December 24, 1979 12:00 PM

In six weeks this summer Sebastian Coe, 23, of Sheffield, England set unprecedented world records in the 800-meter run (1 minute 42.4 seconds), the mile (3:49) and the 1,500 meters (3:21.1). In the seventh week he rested and announced: “I’ve had enough for 1979.”

Fatigue was not the reason. Coe wanted to prepare for the 1980 Olympics, complete his postgraduate studies in economics and social history at Loughborough University and retreat from what he calls “all that razzmatazz.” The publicity has had its dark side. The International Amateur Athletic Federation revealed that it was investigating charges that Coe, among other athletes, had accepted excessive expense payments (reportedly $430) this year. His amateur standing could be in jeopardy.

Meanwhile he’s training under his coach and father, Peter, a silverworks engineer who, Seb has admitted, “can be as rude and as critical as he needs to be.” The 5’9½”, 129-pound Coe runs more than 50 miles a week in the British farm country near Sheffield (at left); he’ll train in Italy or Spain after spending Christmas with his family. Out of sweat clothes, he reads Saul Bellow and Dorothy Parker, listens to jazz (he has 250 records) and tries to improve his French. Though he has been dating the same woman for three years, Seb lives alone in an apartment at the university. His sister Miranda, 21, was a Las Vegas showgirl now turned to modeling.

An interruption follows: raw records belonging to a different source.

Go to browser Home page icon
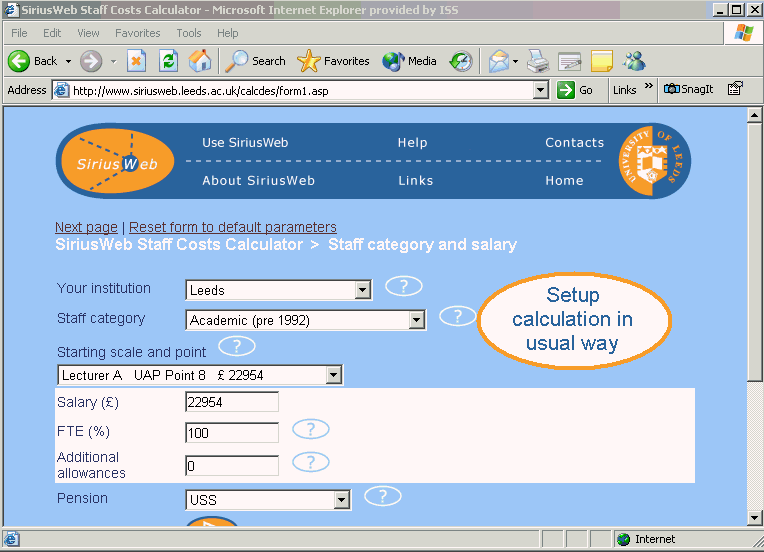 (200, 61)
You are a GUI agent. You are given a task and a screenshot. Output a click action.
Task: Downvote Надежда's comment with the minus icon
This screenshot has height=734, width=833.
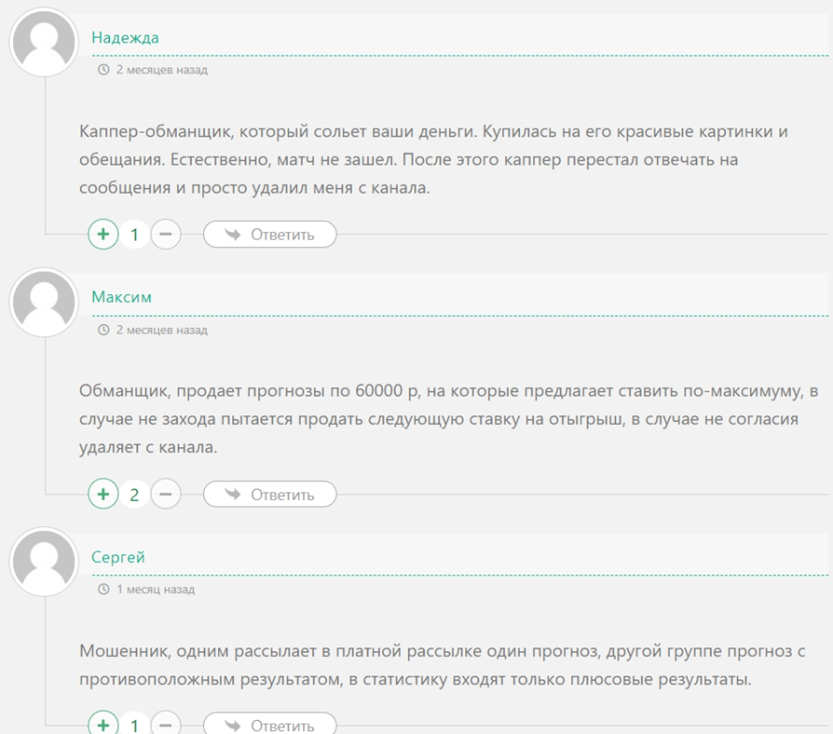pyautogui.click(x=166, y=235)
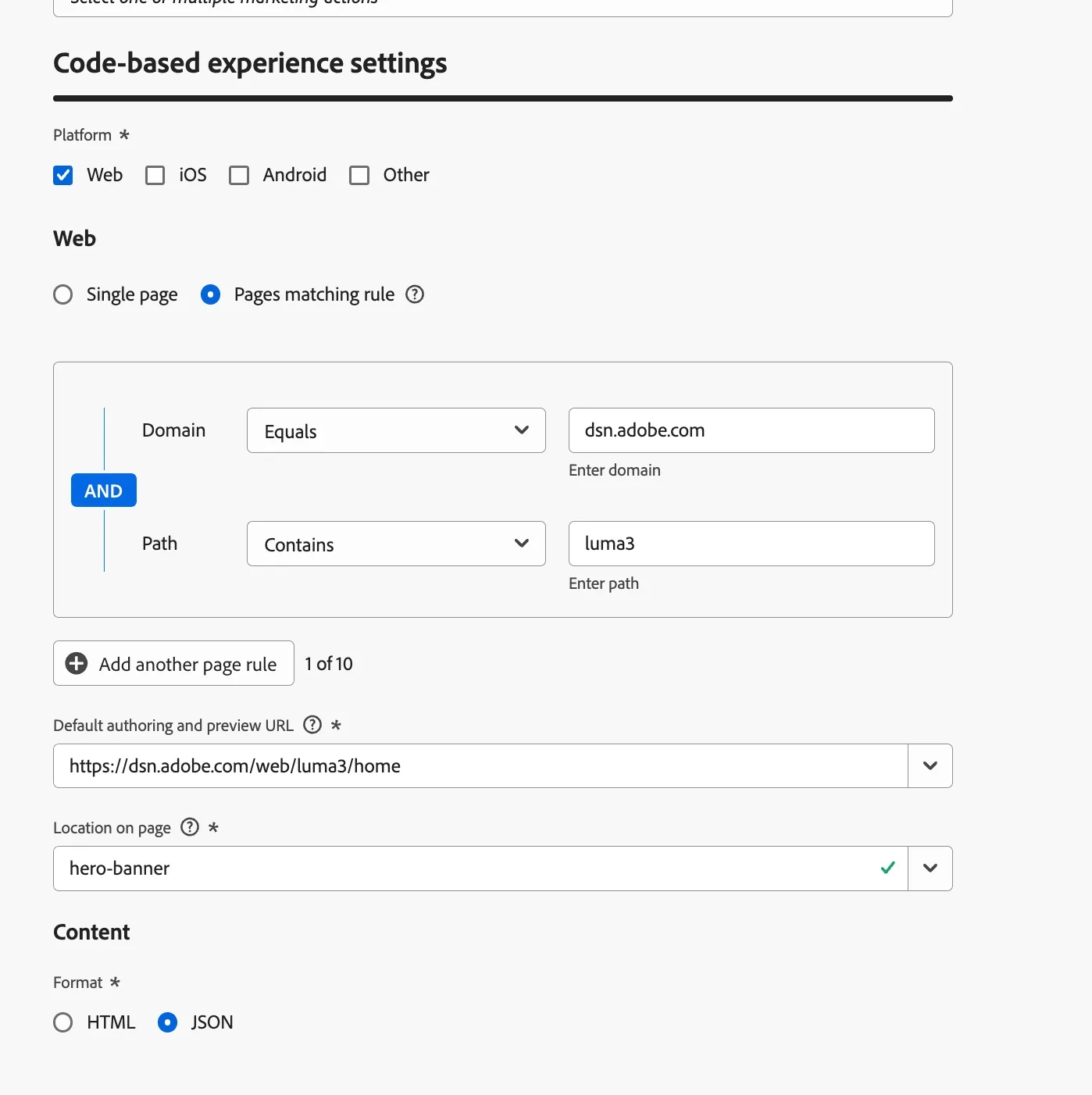Uncheck the Web platform checkbox
The image size is (1092, 1095).
(63, 175)
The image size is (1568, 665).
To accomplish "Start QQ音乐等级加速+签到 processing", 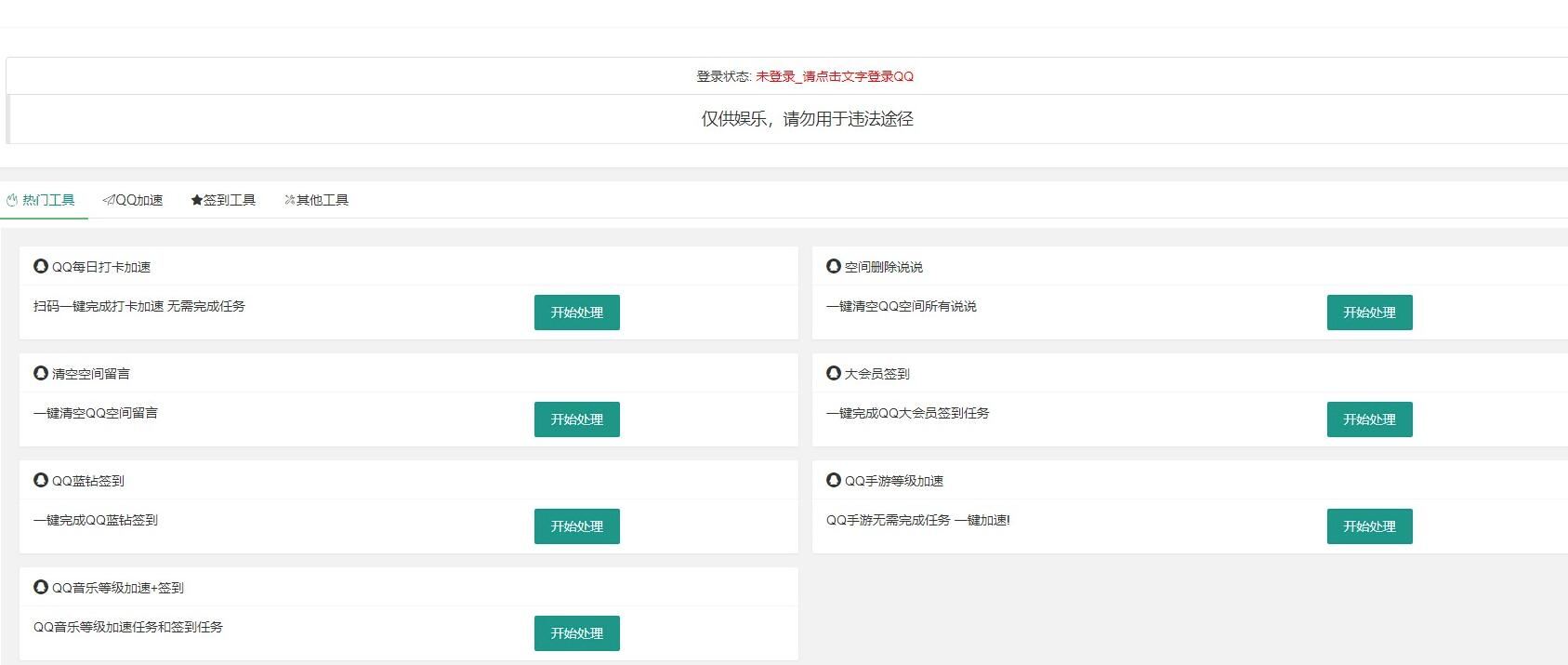I will pyautogui.click(x=576, y=633).
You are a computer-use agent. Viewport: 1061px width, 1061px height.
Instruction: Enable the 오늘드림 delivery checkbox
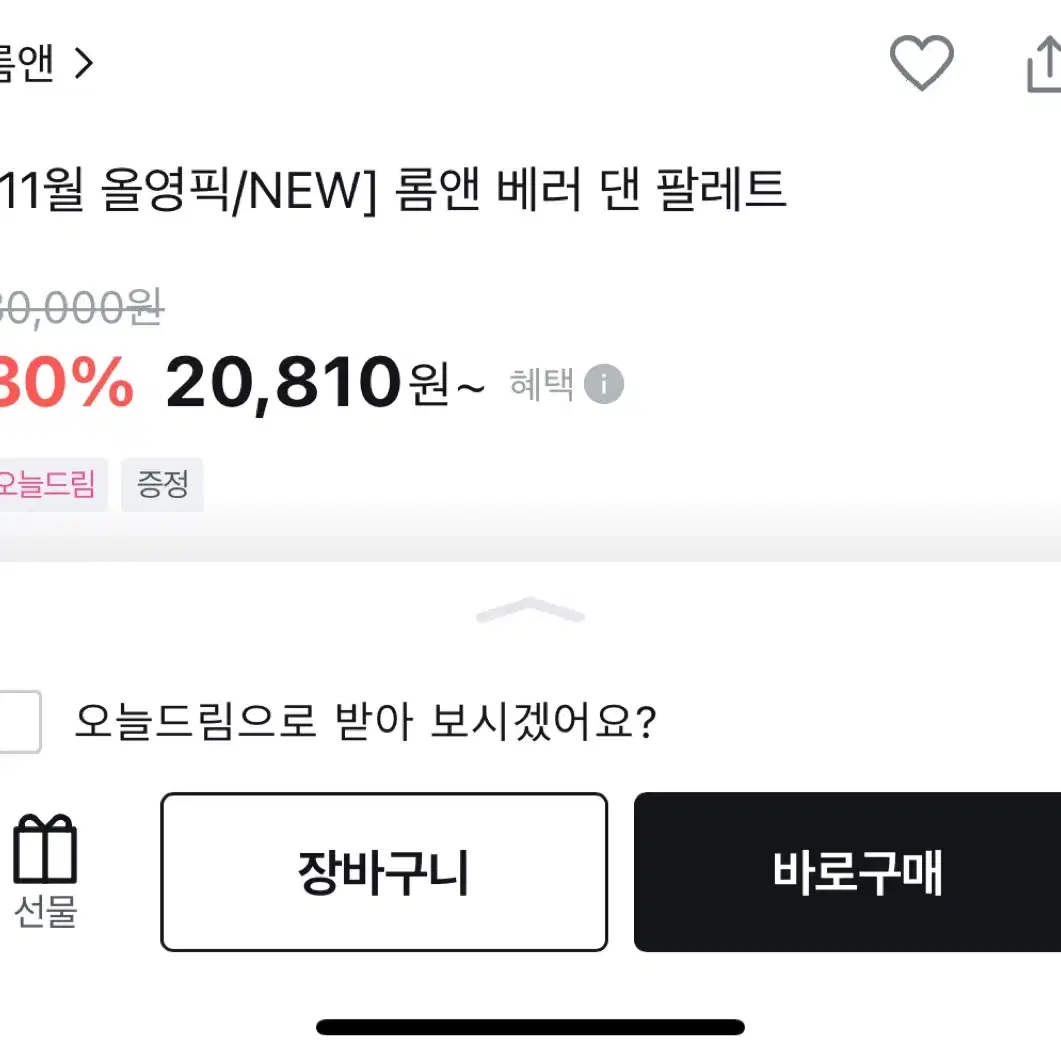[20, 721]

At Moscow, Coe will give Great Britain a chance to win its first gold medal in the distance events since 1932. He’s considered a possible entrant from 800 through 5,000 meters. Post-Olympics, he may quit competition for a career in management. “It’s easy to take running much too seriously,” Coe says. “I’m totally committed to my performance and training, but there has to be something else in life. There has to be a certain roundness.”